Q: As someone who has lived experience of drawing on care and support over many years how do you think co-production can drive real change in care equity?
A: I believe co-production can drive real change in care equity as it opens discussions around equality, diversity and inclusion. This enables inequalities and barriers to care based on people’s own circumstances and characteristics, including those protected in the Equality Act 2010 to be highlighted, understood and addressed. It’s from here that better and more equitable access to opportunities, care services and outcomes can be achieved. Lived experience provides insights from those directly drawing on care and support services, as well as carers, family members and friends. Incorporating these perspectives into engagement and co-production work can build trust, improve outcomes and strengthen community connections. It also helps professionals understand what works well and what does not. This leads to more effective and responsive services for different people in society.
Q: How do you think co-production is shaping innovation in social care?
A: The whole concept of co-production, and that of listening to the voice of lived experience, is innovative in itself.
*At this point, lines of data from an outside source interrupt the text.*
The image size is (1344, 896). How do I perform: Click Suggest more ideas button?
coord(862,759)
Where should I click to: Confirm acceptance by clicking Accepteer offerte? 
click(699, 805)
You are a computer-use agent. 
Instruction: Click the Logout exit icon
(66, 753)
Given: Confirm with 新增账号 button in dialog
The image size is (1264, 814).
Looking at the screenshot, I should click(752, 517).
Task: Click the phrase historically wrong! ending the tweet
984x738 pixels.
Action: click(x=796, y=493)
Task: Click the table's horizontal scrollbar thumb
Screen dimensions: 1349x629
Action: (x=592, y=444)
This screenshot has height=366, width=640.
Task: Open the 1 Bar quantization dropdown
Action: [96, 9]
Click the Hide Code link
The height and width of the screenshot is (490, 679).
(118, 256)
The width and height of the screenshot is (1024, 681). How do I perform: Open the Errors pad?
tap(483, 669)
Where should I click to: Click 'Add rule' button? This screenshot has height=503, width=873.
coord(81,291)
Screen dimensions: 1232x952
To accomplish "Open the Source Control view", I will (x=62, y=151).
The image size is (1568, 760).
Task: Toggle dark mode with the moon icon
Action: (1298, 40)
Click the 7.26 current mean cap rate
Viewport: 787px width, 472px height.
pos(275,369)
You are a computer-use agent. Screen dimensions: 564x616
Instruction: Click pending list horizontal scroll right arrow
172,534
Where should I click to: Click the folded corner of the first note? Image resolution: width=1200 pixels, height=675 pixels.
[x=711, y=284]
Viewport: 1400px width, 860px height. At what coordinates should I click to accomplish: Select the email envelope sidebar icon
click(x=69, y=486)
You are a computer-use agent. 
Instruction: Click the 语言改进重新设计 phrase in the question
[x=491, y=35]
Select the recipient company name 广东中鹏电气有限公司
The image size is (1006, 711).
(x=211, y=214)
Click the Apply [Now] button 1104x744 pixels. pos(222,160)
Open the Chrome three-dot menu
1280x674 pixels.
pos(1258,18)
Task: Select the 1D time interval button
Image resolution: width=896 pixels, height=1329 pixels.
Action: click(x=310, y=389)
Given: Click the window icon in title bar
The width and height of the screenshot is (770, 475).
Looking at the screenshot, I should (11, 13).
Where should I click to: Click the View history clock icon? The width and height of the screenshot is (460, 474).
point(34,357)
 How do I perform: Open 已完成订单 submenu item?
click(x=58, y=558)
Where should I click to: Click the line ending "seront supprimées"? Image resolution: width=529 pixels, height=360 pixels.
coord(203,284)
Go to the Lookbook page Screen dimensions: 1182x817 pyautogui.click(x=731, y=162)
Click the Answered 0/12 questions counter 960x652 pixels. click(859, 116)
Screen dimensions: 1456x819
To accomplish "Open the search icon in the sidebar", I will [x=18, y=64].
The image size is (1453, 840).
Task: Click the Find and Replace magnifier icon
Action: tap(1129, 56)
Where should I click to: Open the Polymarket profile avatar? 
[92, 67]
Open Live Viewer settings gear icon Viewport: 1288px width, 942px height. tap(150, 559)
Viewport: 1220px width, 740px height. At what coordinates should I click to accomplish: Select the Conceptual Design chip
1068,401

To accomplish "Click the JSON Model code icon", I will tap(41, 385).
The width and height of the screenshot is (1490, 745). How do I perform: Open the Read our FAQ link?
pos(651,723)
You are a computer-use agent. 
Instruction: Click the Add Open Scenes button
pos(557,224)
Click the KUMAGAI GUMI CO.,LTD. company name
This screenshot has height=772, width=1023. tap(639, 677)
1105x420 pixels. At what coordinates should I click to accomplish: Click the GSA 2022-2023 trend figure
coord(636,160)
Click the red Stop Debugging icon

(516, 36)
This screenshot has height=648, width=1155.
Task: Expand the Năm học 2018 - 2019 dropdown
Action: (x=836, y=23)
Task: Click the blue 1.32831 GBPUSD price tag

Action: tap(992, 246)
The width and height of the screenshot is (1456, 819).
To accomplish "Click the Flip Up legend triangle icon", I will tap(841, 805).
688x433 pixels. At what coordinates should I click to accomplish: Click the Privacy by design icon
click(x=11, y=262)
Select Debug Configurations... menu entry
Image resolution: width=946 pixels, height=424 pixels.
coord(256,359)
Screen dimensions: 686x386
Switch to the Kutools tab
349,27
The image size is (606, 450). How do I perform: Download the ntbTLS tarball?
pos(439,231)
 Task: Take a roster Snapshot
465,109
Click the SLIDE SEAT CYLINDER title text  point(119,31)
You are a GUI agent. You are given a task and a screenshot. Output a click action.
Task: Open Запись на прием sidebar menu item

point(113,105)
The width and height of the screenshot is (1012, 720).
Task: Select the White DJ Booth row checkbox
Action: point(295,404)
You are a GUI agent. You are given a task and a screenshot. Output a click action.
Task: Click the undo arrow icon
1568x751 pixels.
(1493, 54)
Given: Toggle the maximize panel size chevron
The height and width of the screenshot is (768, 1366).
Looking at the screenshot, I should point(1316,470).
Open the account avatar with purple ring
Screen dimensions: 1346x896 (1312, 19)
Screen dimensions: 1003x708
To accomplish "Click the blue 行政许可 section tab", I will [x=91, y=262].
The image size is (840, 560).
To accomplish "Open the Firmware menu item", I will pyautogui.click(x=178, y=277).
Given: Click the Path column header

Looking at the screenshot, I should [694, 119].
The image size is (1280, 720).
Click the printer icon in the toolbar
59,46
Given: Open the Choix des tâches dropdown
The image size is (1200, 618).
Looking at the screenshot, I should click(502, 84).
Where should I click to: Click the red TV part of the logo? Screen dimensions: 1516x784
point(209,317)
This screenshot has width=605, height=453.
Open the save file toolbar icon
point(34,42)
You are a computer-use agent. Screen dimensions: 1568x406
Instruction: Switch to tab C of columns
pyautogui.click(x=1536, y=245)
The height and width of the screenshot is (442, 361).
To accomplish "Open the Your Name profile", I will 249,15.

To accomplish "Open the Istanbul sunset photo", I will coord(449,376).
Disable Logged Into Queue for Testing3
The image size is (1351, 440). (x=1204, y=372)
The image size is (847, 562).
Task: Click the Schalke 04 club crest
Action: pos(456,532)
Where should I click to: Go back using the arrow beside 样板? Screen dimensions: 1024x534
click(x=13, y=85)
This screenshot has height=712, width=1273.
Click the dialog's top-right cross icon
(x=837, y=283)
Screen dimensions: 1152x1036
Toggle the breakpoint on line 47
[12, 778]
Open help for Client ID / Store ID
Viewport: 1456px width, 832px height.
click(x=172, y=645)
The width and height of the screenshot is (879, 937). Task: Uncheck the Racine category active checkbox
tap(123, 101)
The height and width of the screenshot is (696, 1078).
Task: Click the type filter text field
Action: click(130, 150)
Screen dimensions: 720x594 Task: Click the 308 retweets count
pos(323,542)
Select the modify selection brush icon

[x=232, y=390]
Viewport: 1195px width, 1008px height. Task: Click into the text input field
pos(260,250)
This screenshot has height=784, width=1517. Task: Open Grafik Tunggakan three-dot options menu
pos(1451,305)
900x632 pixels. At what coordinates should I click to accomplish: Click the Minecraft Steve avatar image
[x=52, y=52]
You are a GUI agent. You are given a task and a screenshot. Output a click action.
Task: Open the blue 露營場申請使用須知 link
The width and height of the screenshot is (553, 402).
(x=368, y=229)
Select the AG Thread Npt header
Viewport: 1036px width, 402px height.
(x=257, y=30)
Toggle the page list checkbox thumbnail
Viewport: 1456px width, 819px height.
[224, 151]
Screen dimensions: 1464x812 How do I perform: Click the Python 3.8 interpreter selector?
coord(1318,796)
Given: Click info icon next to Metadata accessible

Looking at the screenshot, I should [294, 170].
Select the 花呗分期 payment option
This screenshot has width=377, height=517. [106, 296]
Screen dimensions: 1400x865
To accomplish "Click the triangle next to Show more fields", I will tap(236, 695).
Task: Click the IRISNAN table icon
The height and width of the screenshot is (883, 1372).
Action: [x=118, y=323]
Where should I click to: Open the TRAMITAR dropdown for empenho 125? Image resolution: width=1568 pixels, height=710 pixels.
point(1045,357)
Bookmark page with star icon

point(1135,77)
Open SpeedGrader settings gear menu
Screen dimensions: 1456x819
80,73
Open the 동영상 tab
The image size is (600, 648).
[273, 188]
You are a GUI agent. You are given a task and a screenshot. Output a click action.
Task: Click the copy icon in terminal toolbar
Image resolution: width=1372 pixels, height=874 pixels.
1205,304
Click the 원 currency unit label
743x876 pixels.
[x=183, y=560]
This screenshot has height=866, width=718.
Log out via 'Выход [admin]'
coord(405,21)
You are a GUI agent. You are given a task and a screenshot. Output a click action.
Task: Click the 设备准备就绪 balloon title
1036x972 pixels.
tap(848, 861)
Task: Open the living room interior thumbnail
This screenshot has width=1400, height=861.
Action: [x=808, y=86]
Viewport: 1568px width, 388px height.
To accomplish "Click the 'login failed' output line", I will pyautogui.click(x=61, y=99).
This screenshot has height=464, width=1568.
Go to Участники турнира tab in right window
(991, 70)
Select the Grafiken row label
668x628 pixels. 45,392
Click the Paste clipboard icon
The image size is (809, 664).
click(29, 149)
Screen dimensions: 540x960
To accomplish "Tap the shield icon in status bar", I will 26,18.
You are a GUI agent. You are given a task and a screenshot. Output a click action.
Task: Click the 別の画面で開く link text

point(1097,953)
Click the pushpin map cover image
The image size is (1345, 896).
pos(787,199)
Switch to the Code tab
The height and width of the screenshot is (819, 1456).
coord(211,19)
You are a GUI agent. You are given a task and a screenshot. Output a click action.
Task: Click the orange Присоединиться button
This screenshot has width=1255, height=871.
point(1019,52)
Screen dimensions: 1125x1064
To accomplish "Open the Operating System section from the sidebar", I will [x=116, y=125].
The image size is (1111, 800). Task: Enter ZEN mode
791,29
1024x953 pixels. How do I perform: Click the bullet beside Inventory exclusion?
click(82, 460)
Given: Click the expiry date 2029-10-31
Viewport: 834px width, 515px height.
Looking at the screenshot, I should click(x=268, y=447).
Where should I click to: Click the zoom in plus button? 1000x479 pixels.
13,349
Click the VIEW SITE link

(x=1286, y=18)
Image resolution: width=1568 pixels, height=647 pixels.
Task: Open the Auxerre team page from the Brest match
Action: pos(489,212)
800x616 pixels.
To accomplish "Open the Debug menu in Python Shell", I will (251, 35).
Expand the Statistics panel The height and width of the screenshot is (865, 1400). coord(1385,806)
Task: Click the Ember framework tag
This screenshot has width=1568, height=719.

Before the Care Act 2014 emphasised the importance of engagement and co-production being used as a means of delivering shared influence in decision-making, it didn’t appear that this was happening. But now it is being put at the centre. This gives people with lived experience a real opportunity to have their voices heard and the ability to shape services into what works for them. The priority now given to lived experience was clearly in evidence at NCASC in 2025. With a good co-production and engagement framework in place, the process of undertaking co-produced projects can be streamlined and made more effective. Co-production also requires belief, promotion, input and an understanding of its aims from people at every level of an organisation.
Q: Tell us more about your involvement with the Big Chat Sessions at NCASC?
A: I have lived experience of drawing on care and support over many years due to epilepsy and mental health difficulties and I have also been a carer. The Big Chat sessions are co-produced and hosted by people with lived experience who share their insights of drawing on care and support. They are coordinated alongside local authorities and other organisations across adult’s and children’s social care. In my session, I spoke on my own chosen themes of engagement, co-production and technology enabled care which I’ve personally benefited from. At the time, I had been a member of a lived experience group, called the Quality Assurance Reference Group for over a year. This group was organised by the Adults and Housing Directorate at Dorset Council. Since then, I’ve been recruited as their first paid Quality Assurance Lived Experience Adviser in Adult Social Care. The experience at NCASC helped me gain greater confidence in situations I would previously have avoided and the opportunity to research the issues I wished to speak about. I later shared my story as part of ADASS’ Care Can’t Wait campaign and the film was premiered at their annual national Spring Seminar conference.
Q: What value do you think these types of Big Chat conversations bring to the adult social care sector?
A: The Big Chat conversations give people with real world lived experience the opportunity to talk about issues that are truly important to them and to have their views and ideas listened to by policymakers, managers, professionals and other stakeholders attending the conference. This shows that listening to lived experience is vitally important and just how much benefit can be gained from giving people who draw on care and support that opportunity.